Furthermore, there were always exceptional cases like activities involving the phrase “national park tour”. Because it is too generic, by embedding similarity, it would be merged with other activities in general. In this case, it was better to merge them manually on Airtable instead of relying on this automation.
Future improvement
Since we are actively migrating our core system to Ruby on Rails, the architecture can be significantly streamlined. Instead of maintaining a standalone Python application and wrestling with Airtable’s strict API rate limits and data synchronization latency, we can leverage our core database infrastructure:
-
PostgreSQL Trigram Extension (
pg_trgm): We can use trigram indexing natively in Rails to execute lightning-fast, first-level fuzzy string lookups directly during data ingestion.

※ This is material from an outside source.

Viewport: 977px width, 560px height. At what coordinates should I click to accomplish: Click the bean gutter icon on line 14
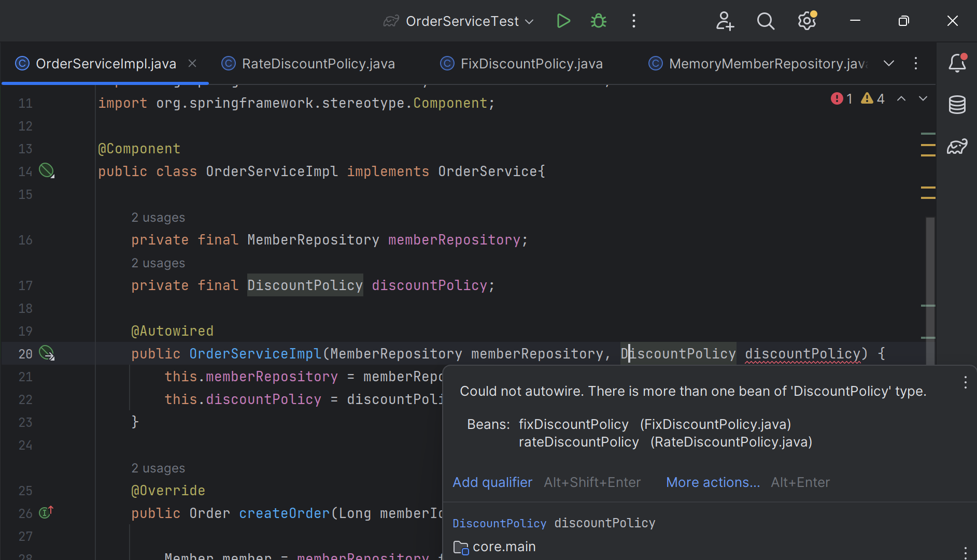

This replaces the need for a separate LSH preprocessing service entirely. -
Unified Data Store: Running the secondary embedding clustering jobs via Sidekiq right next to our relational data eliminates the brittle syncing logic. If a duplicate is detected, a Rails database transaction can safely merge the records, update foreign keys, and maintain data integrity instantly without external network calls.